_Problem_.
Please report how many lines in the data below contain "computer". Nothing besides the number should be written.

[Pixel coordinate grounding data]
________________

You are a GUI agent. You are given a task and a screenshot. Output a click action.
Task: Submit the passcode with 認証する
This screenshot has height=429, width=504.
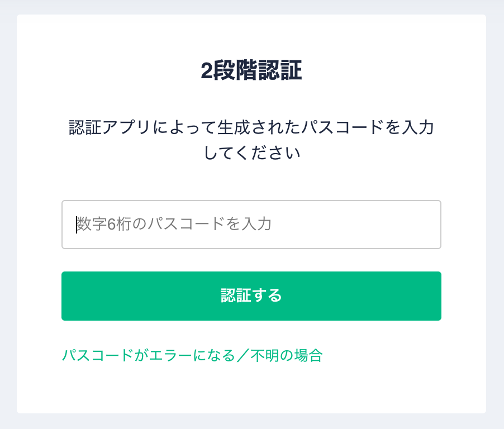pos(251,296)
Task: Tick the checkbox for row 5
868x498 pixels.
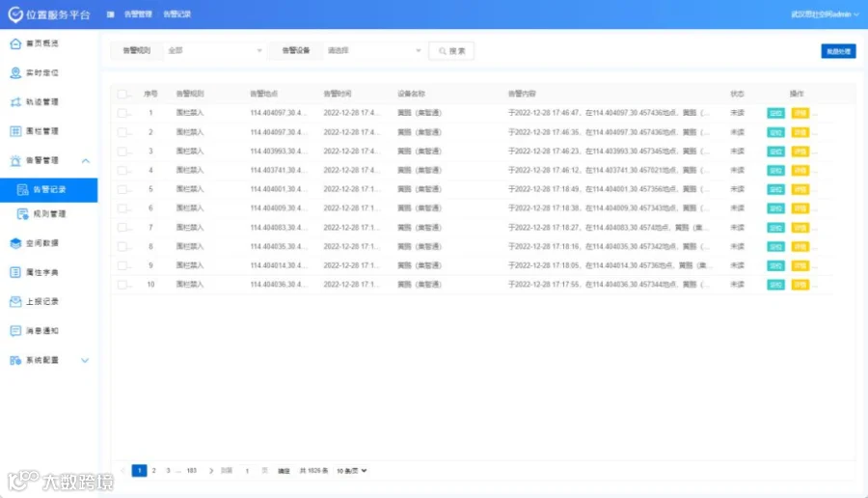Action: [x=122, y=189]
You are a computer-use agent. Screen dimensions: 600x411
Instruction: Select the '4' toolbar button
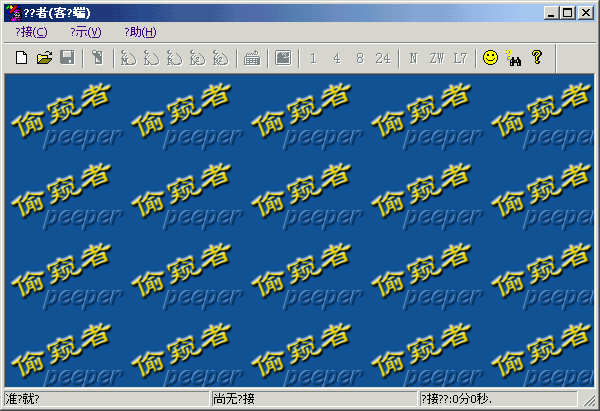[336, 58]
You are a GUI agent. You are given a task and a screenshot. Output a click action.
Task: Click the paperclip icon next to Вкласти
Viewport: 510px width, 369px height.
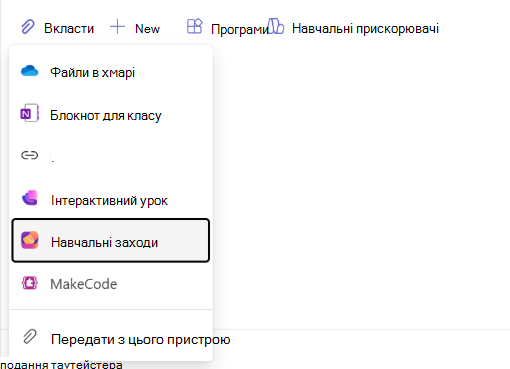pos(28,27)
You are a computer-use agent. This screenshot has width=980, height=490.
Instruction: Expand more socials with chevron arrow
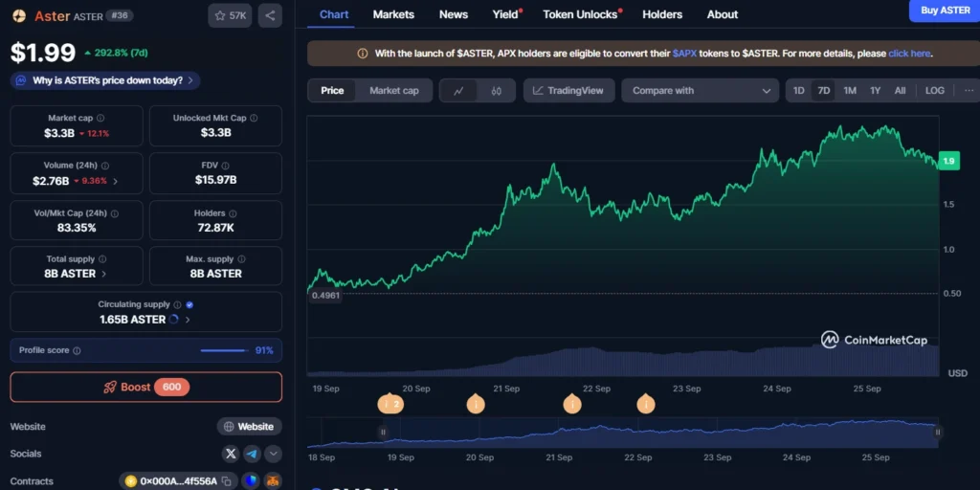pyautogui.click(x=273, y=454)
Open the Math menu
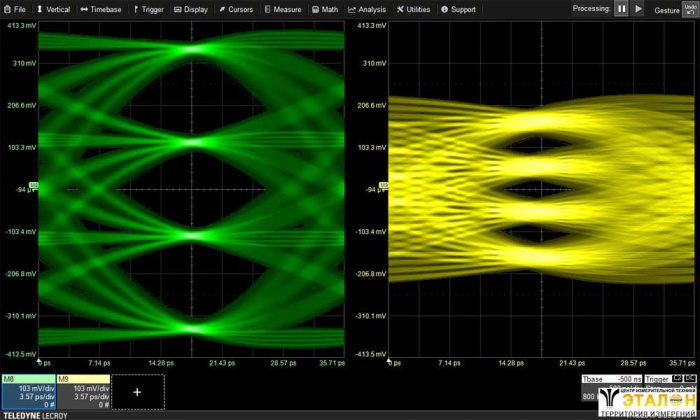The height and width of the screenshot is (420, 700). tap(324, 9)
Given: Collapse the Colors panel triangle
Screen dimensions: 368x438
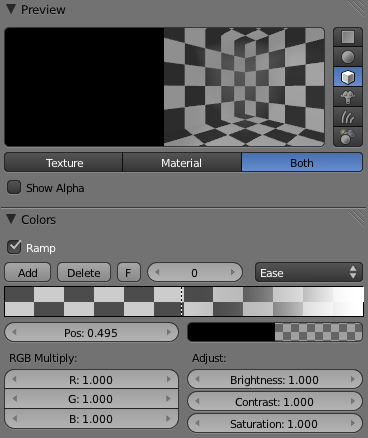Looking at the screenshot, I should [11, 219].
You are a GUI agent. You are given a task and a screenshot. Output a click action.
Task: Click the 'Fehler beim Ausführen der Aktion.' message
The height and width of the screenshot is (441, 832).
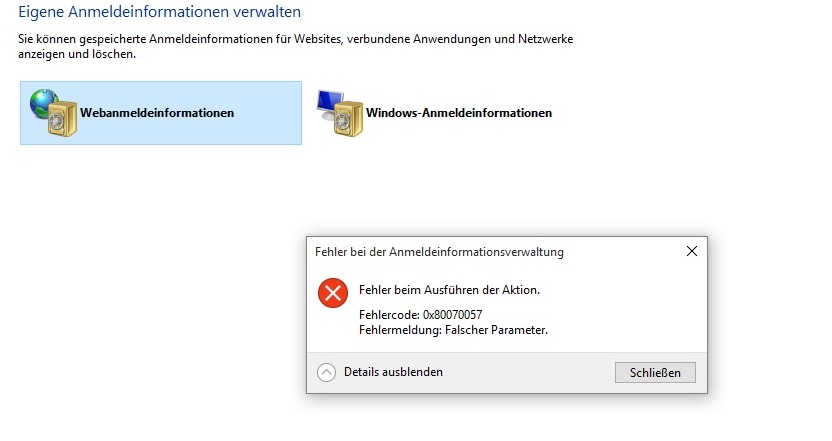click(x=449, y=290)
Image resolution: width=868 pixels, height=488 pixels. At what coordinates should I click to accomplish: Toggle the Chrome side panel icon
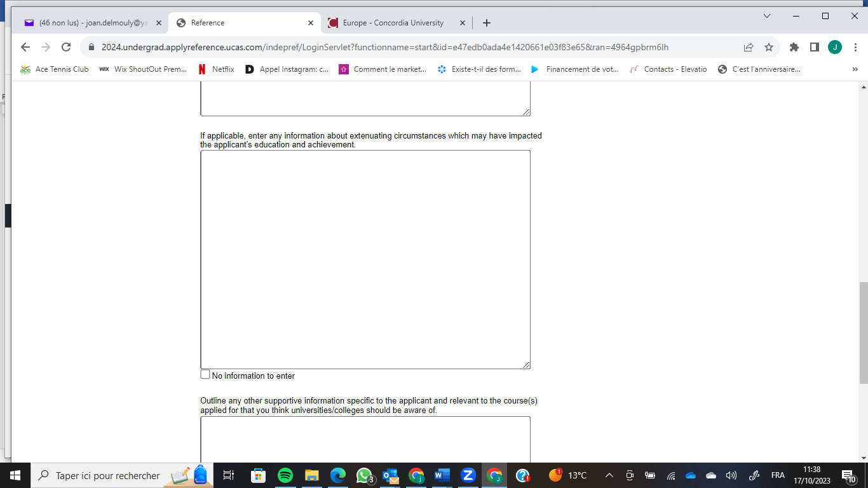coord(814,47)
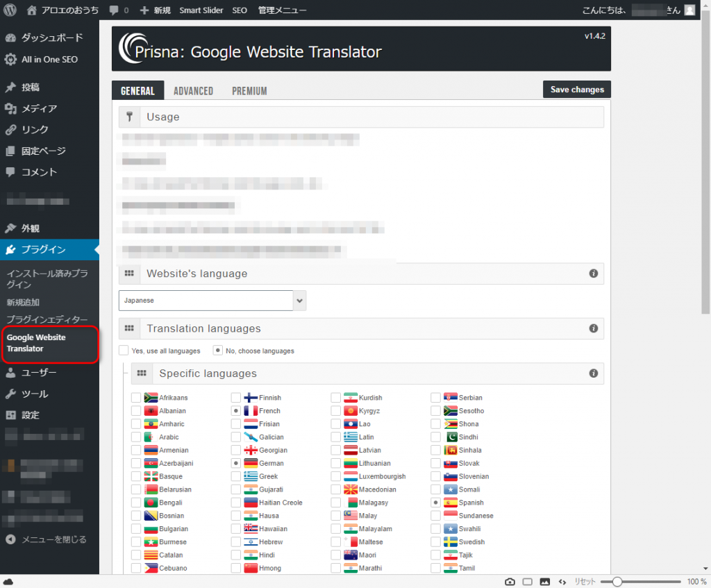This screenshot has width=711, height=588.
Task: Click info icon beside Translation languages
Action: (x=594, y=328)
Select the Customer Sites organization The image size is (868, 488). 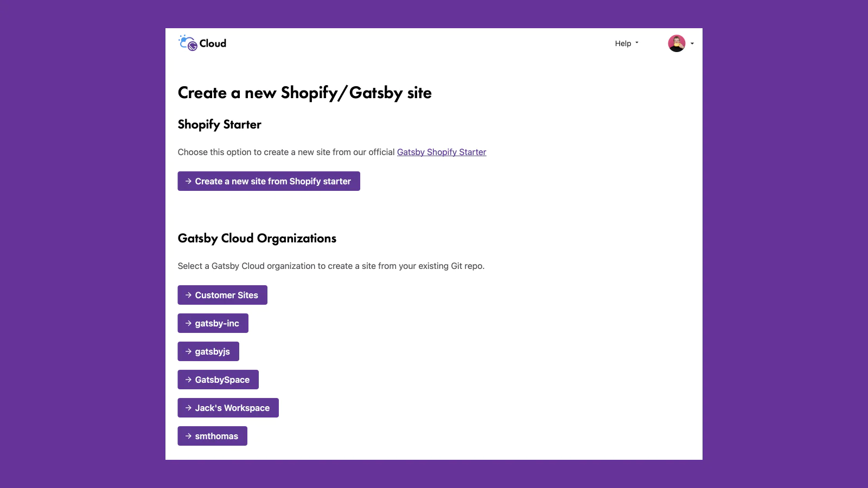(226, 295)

________________

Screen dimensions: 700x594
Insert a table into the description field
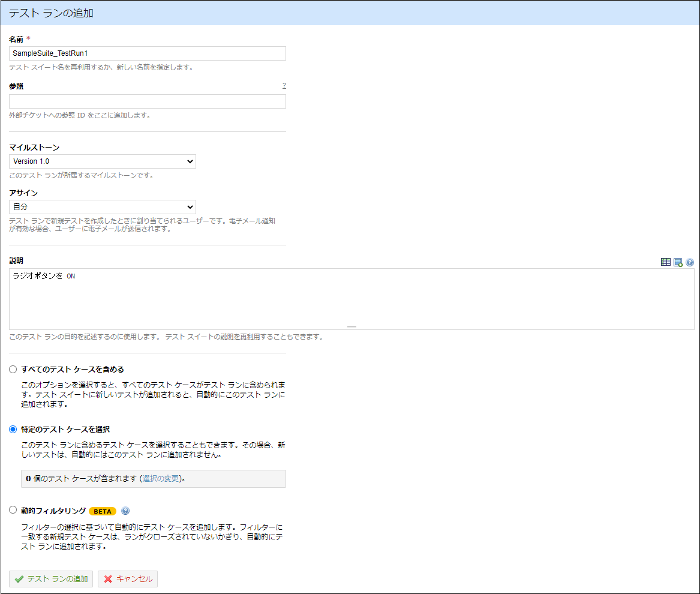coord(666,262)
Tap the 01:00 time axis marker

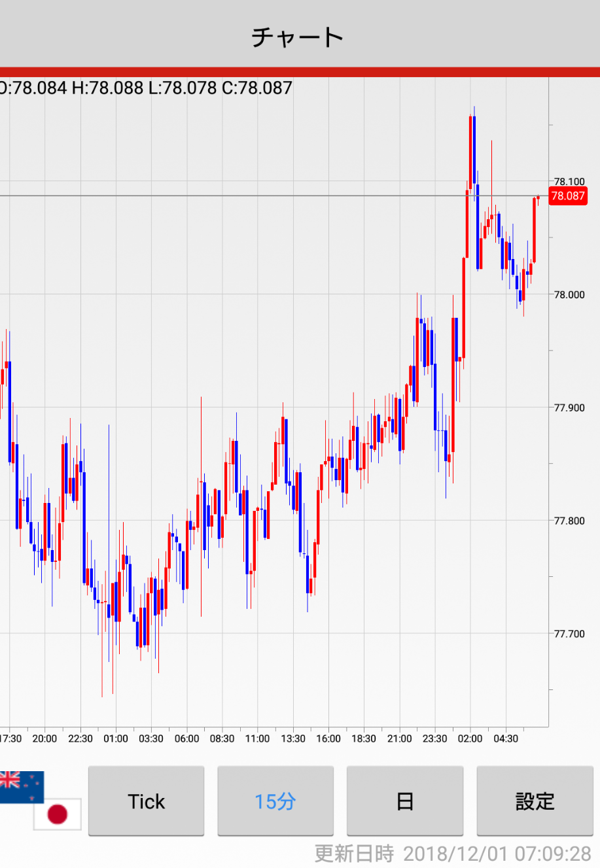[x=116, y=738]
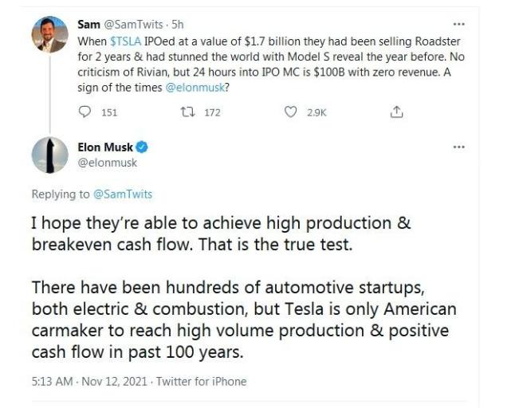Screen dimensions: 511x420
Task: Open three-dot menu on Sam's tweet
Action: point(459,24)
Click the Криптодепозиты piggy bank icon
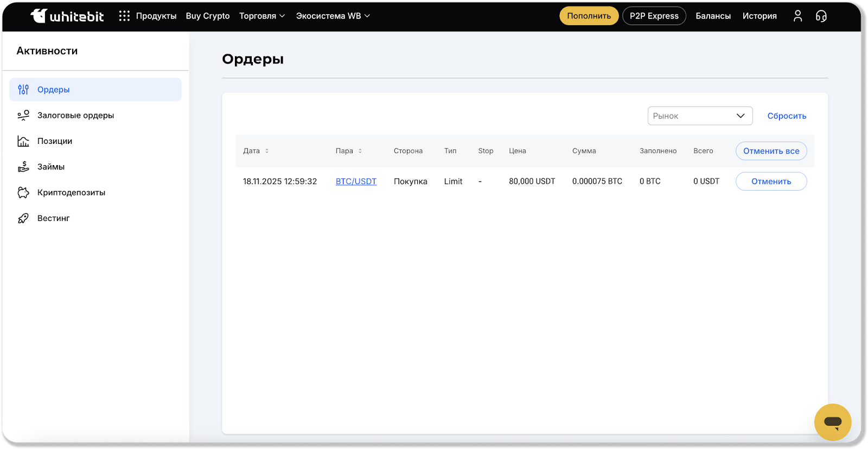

________________

_Output for this task_.
2